RATHINA SABAPATHI [Kuwait National Petroleum Company (KNPC)] We have a two-stage hydrocracker. Can we run both stages with the fresh feed if the catalyst is suitable? Has anyone processed fresh (treated light vacuum/heavy vacuum gas oil) in the second stage instead of unconverted oil from the first stage?
MORELAND (Valero Energy Corporation) We have not done that. We do not have any catalyst or pretreat capability in our second stage. I do not think that would be possible for our system.
SUBHASIS BHATTACHARYA (Chevron Lummus Global LLC)
In fact, in KNPC, a similar catalyst system is employed in the Shuaiba refinery. It has two separate units: the first-stage hydrocracker, Unit 68, and the second-stage hydrocracker, Unit 08. Both reactors have a pretreat capability. The first-stage reactor has a lower cycle length of two years compared to the second-stage cycle length of almost four years. So when the first stage is under turnaround for catalyst replacement, say, for a period of four to five weeks, the second-stage reactor can be run on fresh feed.
DAVID GATES (Motiva Enterprises LLC) I am going to put in my shameless plug for Wednesday morning’s “Fostering Profitability” P&P. [Laughter] I think there will be some conversation around optimization, and I think that some of the comments from Andrew are spot-on.
MORELAND (Valero Energy Corporation) I think James Kleiss is on the panel from Valero. Another shameless plug. I think he is actually going to talk about this example a little more as well.
DAVID VANNAUKER (Haldor Topsoe, Inc.)
The options reflect that standard dispositions and economics lead to the preferred route. Options include selling gas oils.
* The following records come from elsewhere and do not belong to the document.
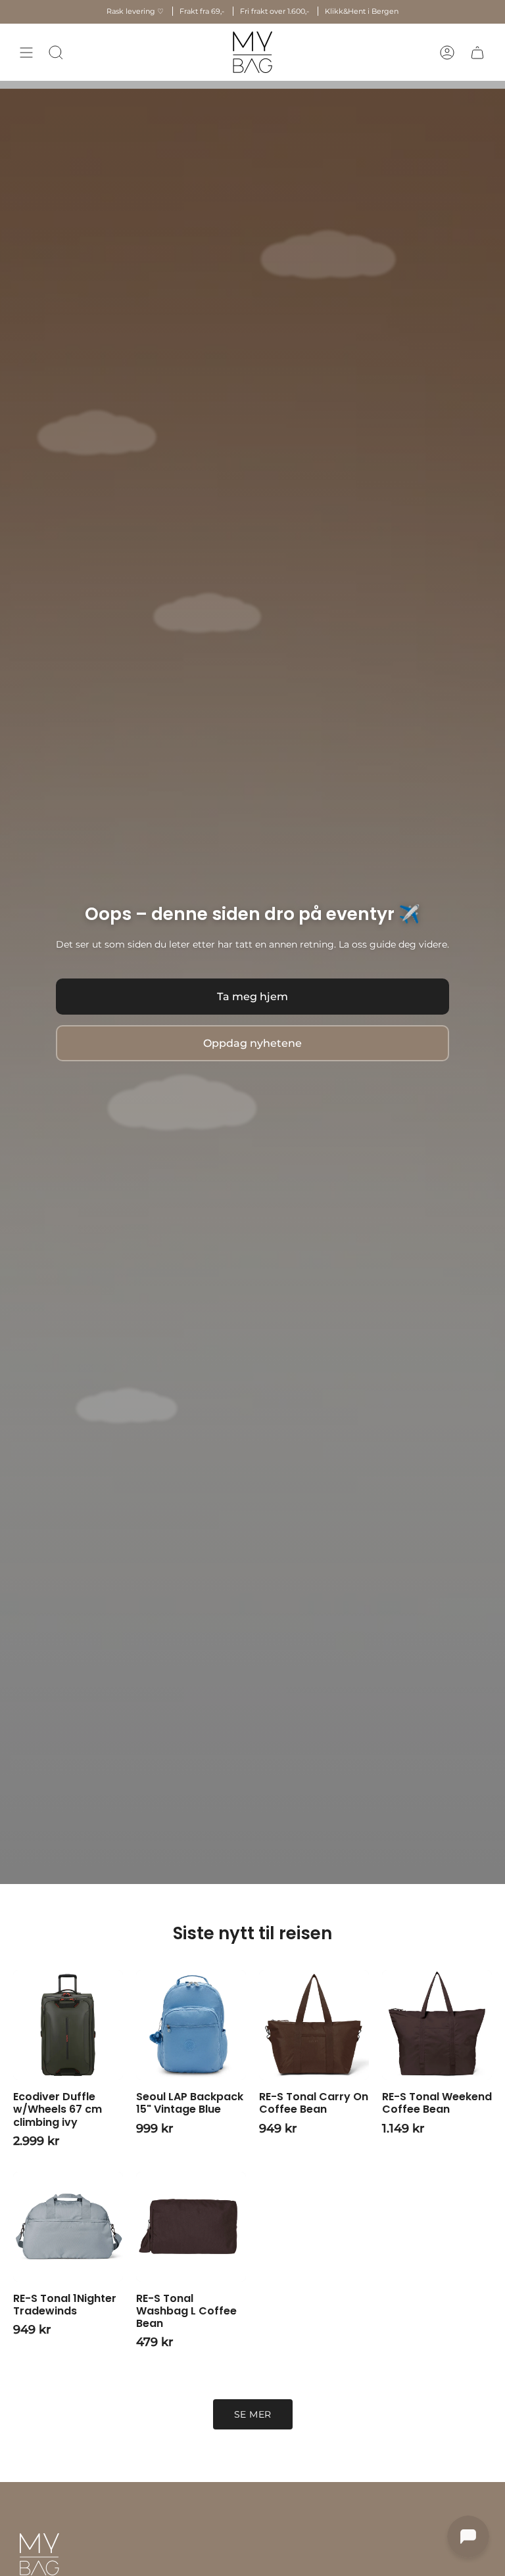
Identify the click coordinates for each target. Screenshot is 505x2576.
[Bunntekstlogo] (39, 2554)
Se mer (253, 2414)
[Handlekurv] (477, 52)
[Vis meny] (26, 52)
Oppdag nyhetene (252, 1043)
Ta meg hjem (252, 996)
For FCC Down:
1. Maximize virgin diesel endpoint.
2. If required, exit jet business and perform wide-cut blending of jet and diesel to manage cold flow properties and endpoint specifications.
3. Run light feed to the hydrocracker and maximize rates.
4. Run heavy feed to the hydrocracker and maximize volume swell and API gains.
5. For once-through hydrocracker with unconverted oil feeding the FCC, the refiner should maximize conversion in the hydrocracker For HDC (hydrocracker) Down:
6. Maximize virgin diesel endpoint.
7. If required, exit jet business and perform wide-cut blending of jet and diesel to manage cold flow properties and endpoint specifications.
8. Maximize FCC fresh feed rates. Purchased FCC feed may need to be reduced.
9. If the diesel pool cetane is marginal, the FCC may need to be run in maximum naphtha mode.
10. Crude slate may need to be more paraffinic to keep the FCC in heat balance.
JOE FLORES (Criterion Catalysts & Technologies / Zeolyst International)
When a refiner has a hydrocracker processing vacuum gas oil and an FCC unit, he can balance the production of VGO off the crude unit against the capacities of his FCC and VGO HCU. When the HCU is down, VGO can be stored to be processed later or sold on the open market, if VGO production and conversion unit capacity is balanced. In the case where VGO is purchased to keep the conversion units full, the refinery can reduce VGO purchases during times when the conversion units are down. In the end, unit economics will dictate the strategy employed at the time of the outage.